Inhofe Welcomes Senate Passage of Amendment that will Prohibit Reinstatement of the Fairness Doctrine

Senator Inhofe welcomed passage of Senate Amendment 573, offered by Senator Jim DeMint (R-SC) to the District of Columbia House Voting Rights Act of 2009, which will prohibit the Federal Communications Commission (FCC) from reinstituting the Fairness Doctrine. The DeMint amendment was similar to legislation Senator Inhofe introduced this Congress, S.62, the Broadcaster Freedom Act. The amendment passed 87-11.

"Today's vote was the first nail in the coffin of the Fairness Doctrine," said Inhofe. "I have long been outspoken on this issue, and it gives me great satisfaction that so many of my colleagues voted in favor of free speech over government regulation.
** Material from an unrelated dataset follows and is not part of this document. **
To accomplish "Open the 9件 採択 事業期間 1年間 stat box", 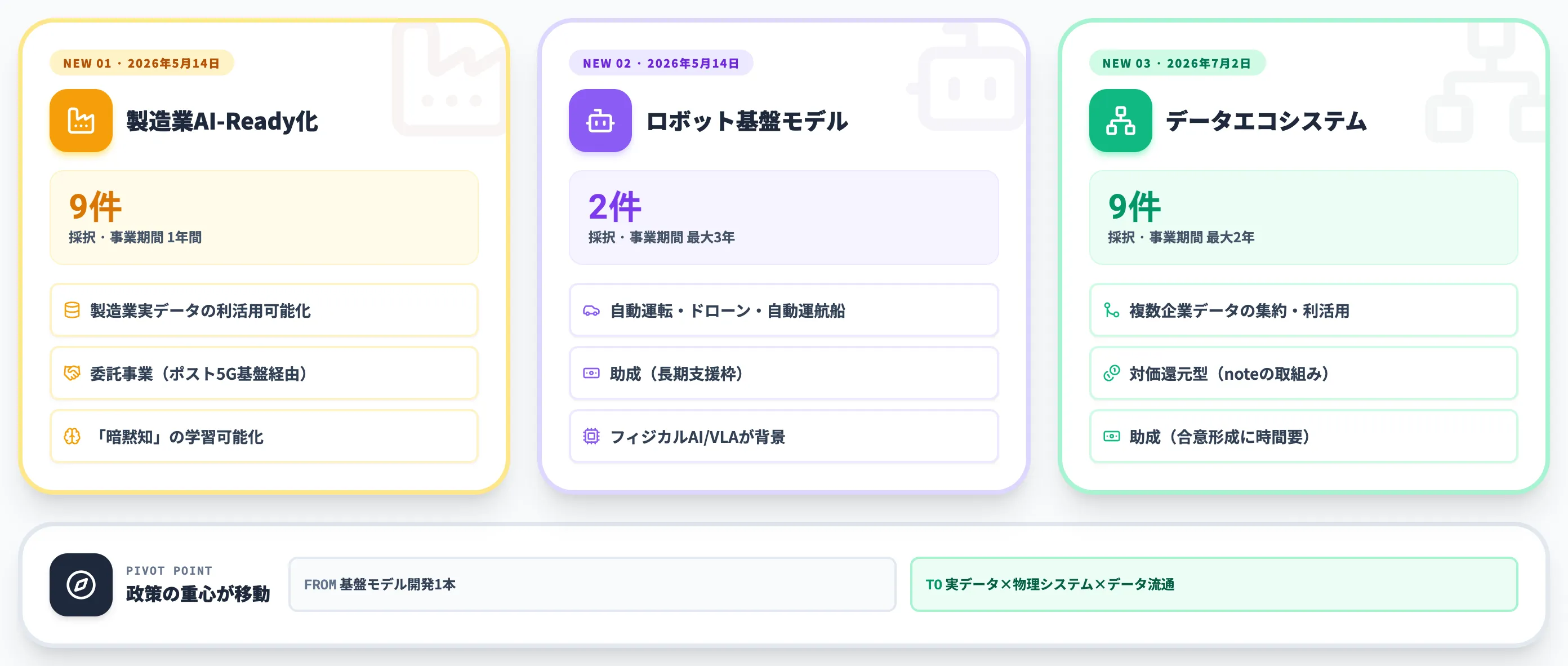I will (x=264, y=217).
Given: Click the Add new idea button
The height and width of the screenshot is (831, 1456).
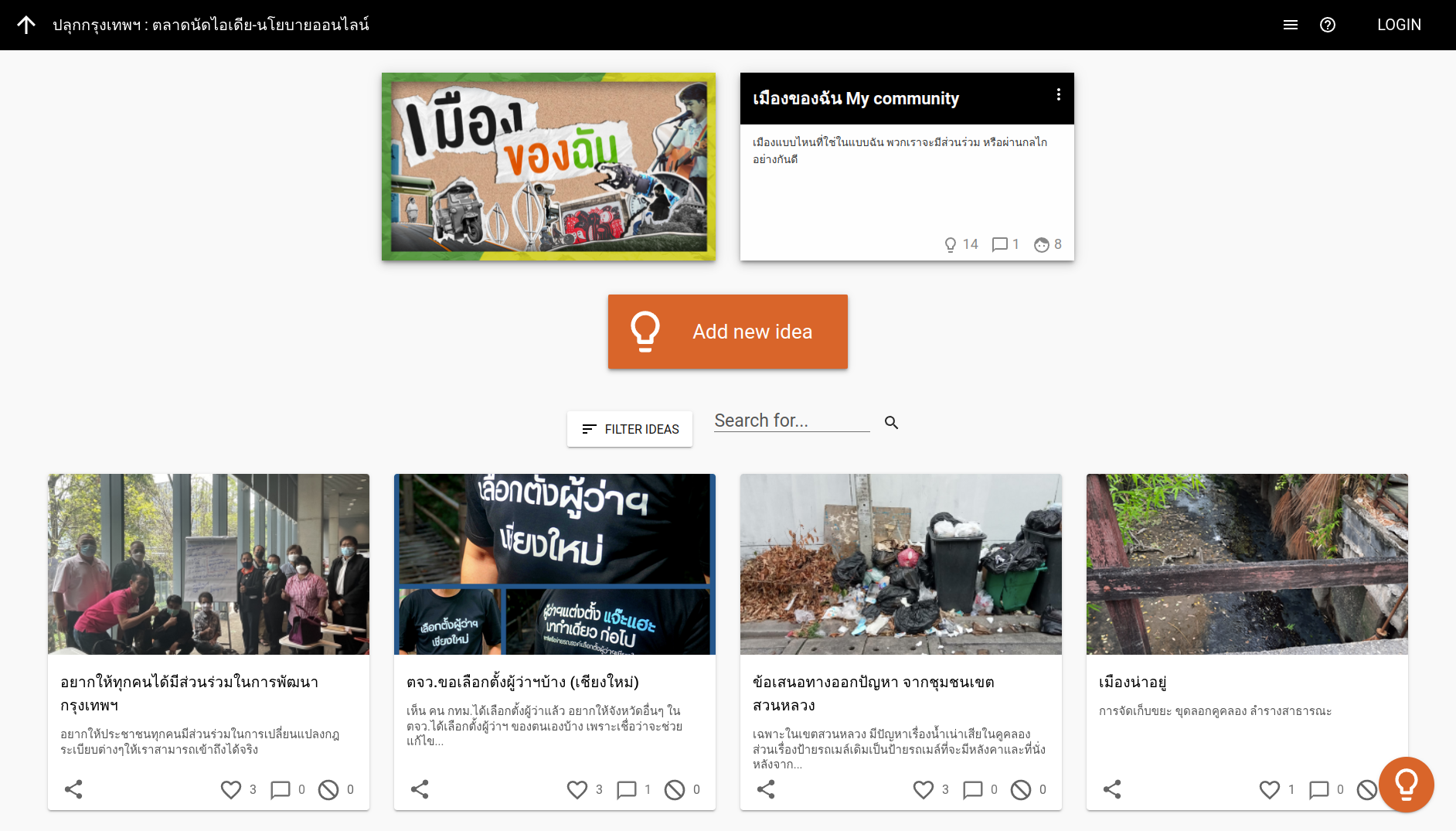Looking at the screenshot, I should pyautogui.click(x=727, y=332).
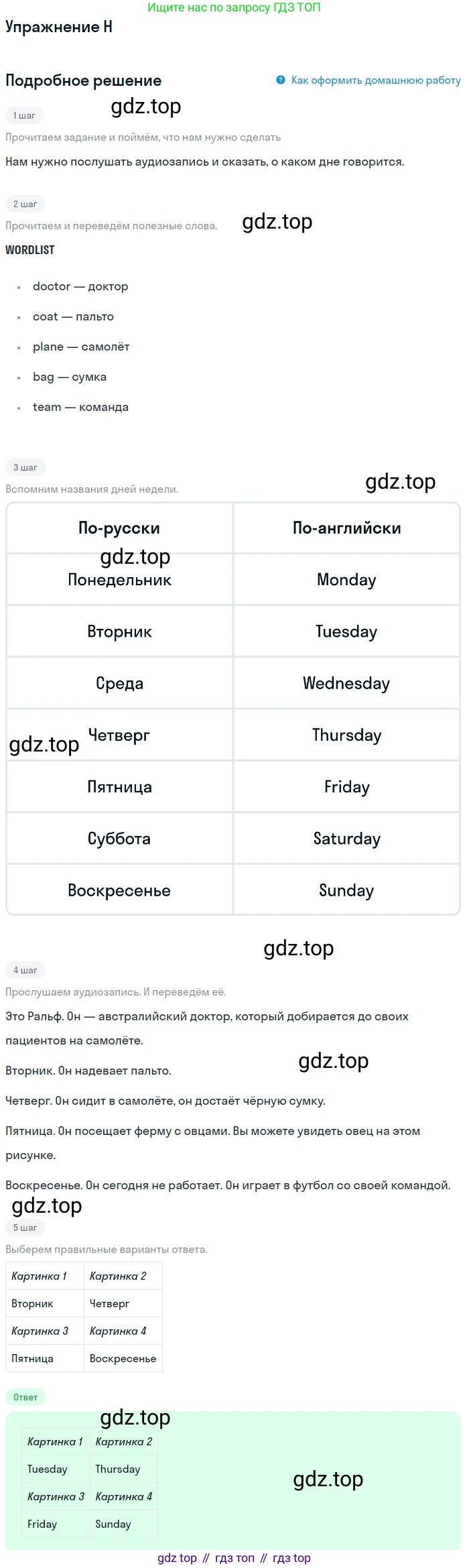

I want to especially thank Senators Jim DeMint and John Thune for their work on this important effort."

In addition to introducing S. 62, in 2006 Senator Inhofe successfully led the fight on the floor of the Senate to defeat an amendment to the 2006 Defense Authorization Bill to regulate the content of programming available to our troops overseas, and authored a successful amendment to ensure the troops remain able to decide what programming they want to listen to. Senator Inhofe was also a cosponsor of Senate Amendment 2020 to the Department of Defense Reauthorization Act for FY 2008, which would have prohibited the FCC from implementing the Fairness Doctrine in any programming.

"Free speech is fundamental to what it means to be an American, and it must be protected. Re-imposing some form of a Fairness Doctrine threatens this First Amendment right. Some on the Left of the political spectrum are frustrated that more talk radio shows have a conservative political leaning than have a liberal political leaning. In response, I say that the content is market driven. If more people want to listen to a certain type of talk radio, then those programs in demand will be sustained by advertising, donations, and other sources of income. Within the current market system, American consumers are getting what they want. If the demand for liberal programming were greater, there would be more shows with that content. Any attempt by a few liberals to reinstate the Fairness Doctrine clearly goes against the will of Congress and the American people, as indicated by today's vote.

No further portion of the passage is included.